Perry, precariously perched on the twisted limb of a dying oak tree, lost his balance, dropped his sketch pad, and nearly followed its fluttering descent into the tall, yellowing grass growing on the other side of the chain-link fence that was supposed to keep people like himself from trespassing on the grounds of the former Angel’s Rest hotel.

“Help! Help!”

The voice was thin and hoarse, sexless. There was no sign of anyone, but the cries bounced off the chipped gargoyles, crumbling stairs, and broken fountains, echoed off the pointed towers and mansard rooftops of the eight-story building.

Recovering his balance, Perry scooted along the thick branch until he was safely over the barbed top of the fence, and then jumped down into the waist-high weeds and grass.

Help!

Heart pounding, Perry ran toward the voice—or at least where he guessed the voice was coming from. He still couldn’t see anyone.

This back section of the property had never been landscaped. Thirsty scrub oaks, bramble bushes, webs of potentially ankle-snapping weeds covered a couple of sunbaked acres.

When he reached the wall of towering, mostly dead hedges, he covered his mouth and nose with the crook of his arm and shoved his way through, trying not to inhale dust or pollen.

Small, sharp dried leaves whispered as they scratched his bare skin, crumbling against his clothes. He scraped through and found himself in the ruins of the actual hotel garden.

Which meant he was…where in relation to the voice?

Without his leafy vantage point, he had no clue. Rusted lanterns hung from withered tree branches. A couple of short stone staircases led nowhere. An ornate, but oxidized, iron patio chair was shoved into the hedge, and a little farther on, an overturned patio table lay on its back, four legs sticking straight up out of the tall weeds like a dead animal. A black and white checkered cement square was carpeted in broken branches and debris. A giant gameboard? More likely an outdoors dance floor.

Too bad there was no time to get some of this derelict grandeur down on paper…

Finally, he spotted an overgrown path leading through a pair of moribund Japanese cedars—so ossified they looked like wood carvings—and jogged on toward the hotel.

The voice had fallen silent.

Perry slowed to an uneasy stop, listening. His breathing was the loudest sound in the artificial glade. Should he go on? You couldn’t—shouldn’t—ignore a cry for help, but maybe the emergency was over?
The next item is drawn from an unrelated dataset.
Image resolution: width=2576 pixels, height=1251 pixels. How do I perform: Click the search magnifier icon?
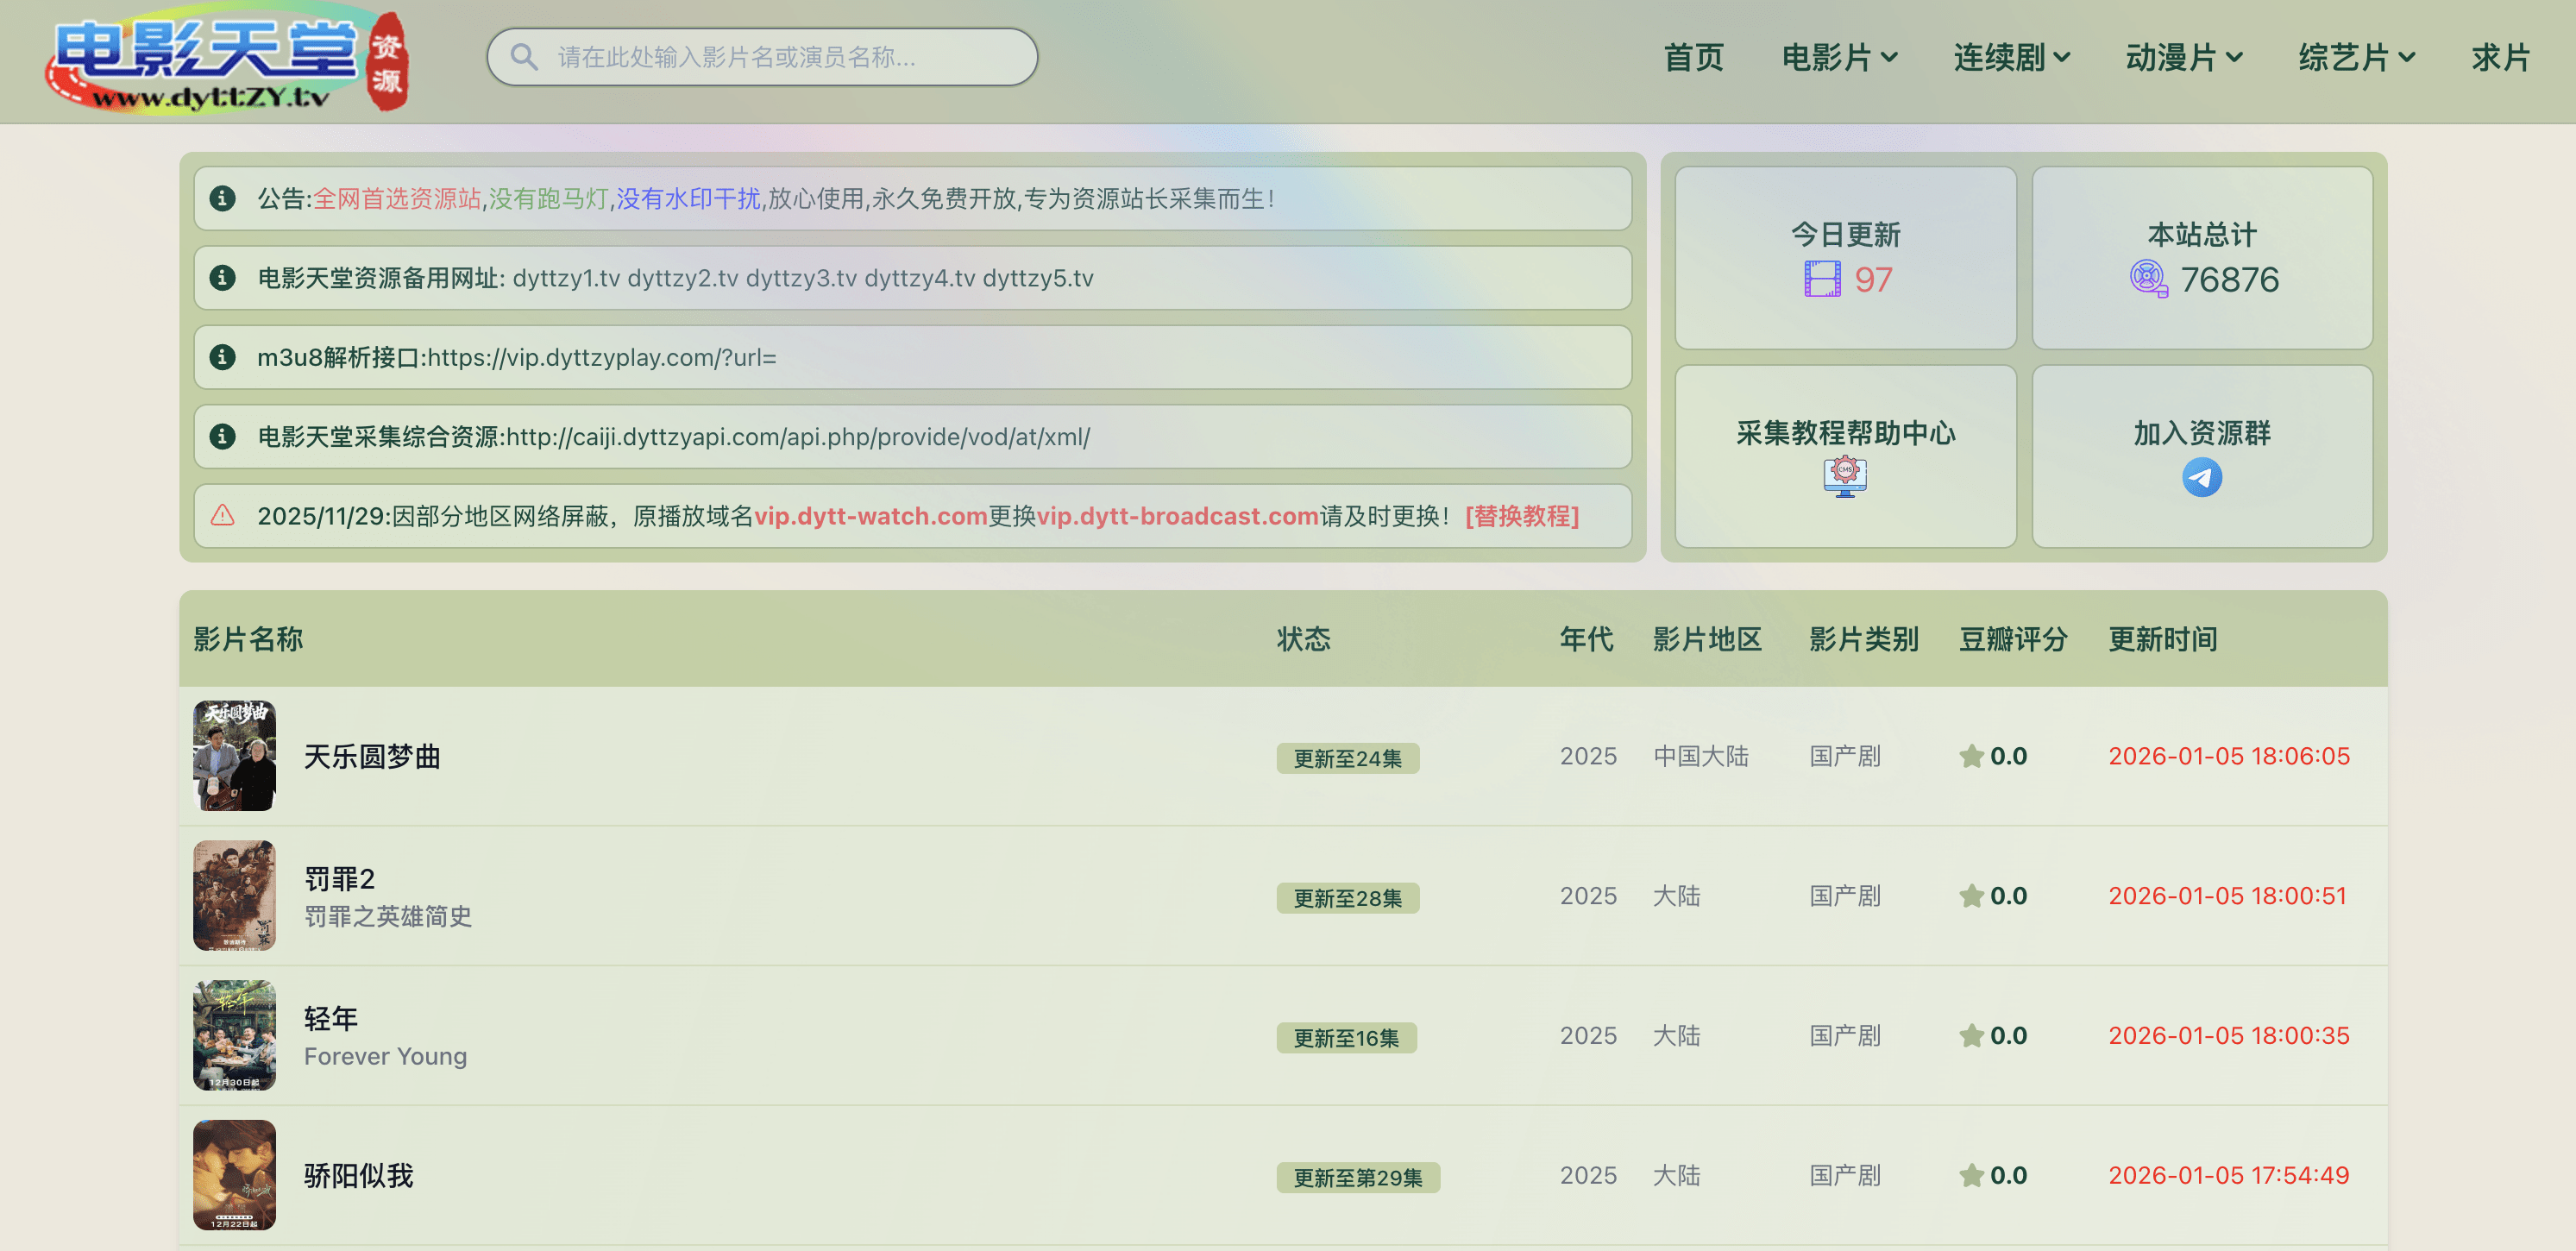click(x=523, y=57)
Or maybe the emergency had gotten so much worse, whoever had been yelling was now unconscious.

Far overhead, the tops of the trees made a distant rustling sound, though there was no breeze down here in the petrified forest. He could see broken beer bottles along the path, cigarette butts, and something that appeared to be a used condom.

Ugh.

At last—well, it felt like at last, but it was probably no more than two or three minutes—he reached the bottom of the first of three wide, shallow flights of steps, which surely led to the back entrance of the hotel.

Now what?

Aside from his own footfalls and raspy breathing, it was eerily silent.

He began to feel a little foolish.

Had he misunderstood those cries? Maybe he’d been fooled by the noise of a bunch of kids roughhousing. Maybe what he’d heard had been the rantings of a crazy homeless person. There was a lot of that in LA.

“Just do it,” Perry muttered, and started up the steps toward the hotel.

Halfway up the first flight, a scrape of sound—footsteps on pavement—reached him. Perry raised his head as three figures crested the top. He froze. His breath caught. His heart seemed to tumble through his chest as he stared in disbelief.

Three figures. They wore long black capes and skeleton masks. They carried swords.